List all lines in the material below that contain "screenshot".

DATA PROVIDED
##########

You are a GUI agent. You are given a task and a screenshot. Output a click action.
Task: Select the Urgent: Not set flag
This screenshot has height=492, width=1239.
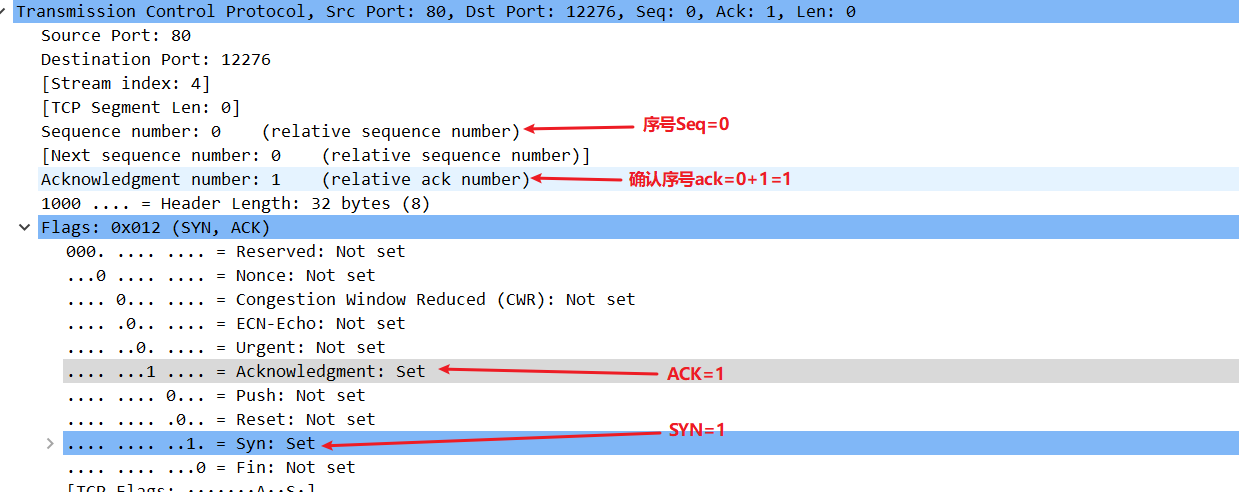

##########

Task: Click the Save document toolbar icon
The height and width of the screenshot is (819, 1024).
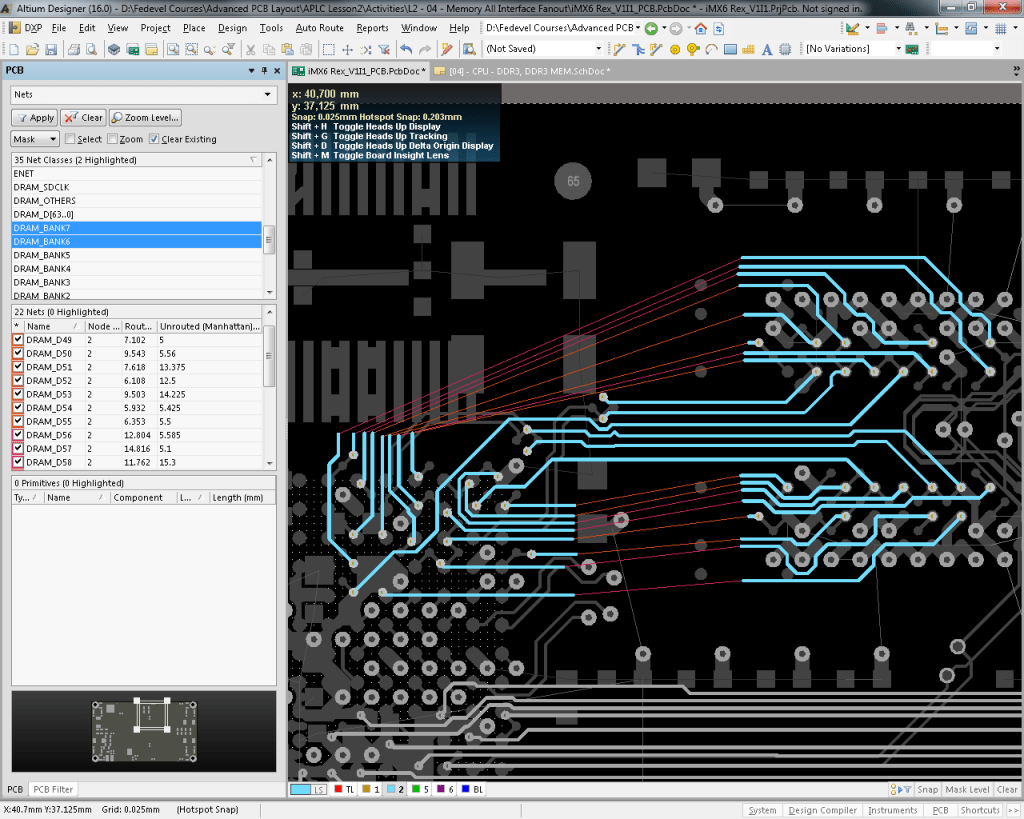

##########

SOLUTION TO THE PROBLEM
You are a GUI agent. You are given a task and a screenshot. Output a click action.
This screenshot has height=492, width=1239.
The height and width of the screenshot is (819, 1024).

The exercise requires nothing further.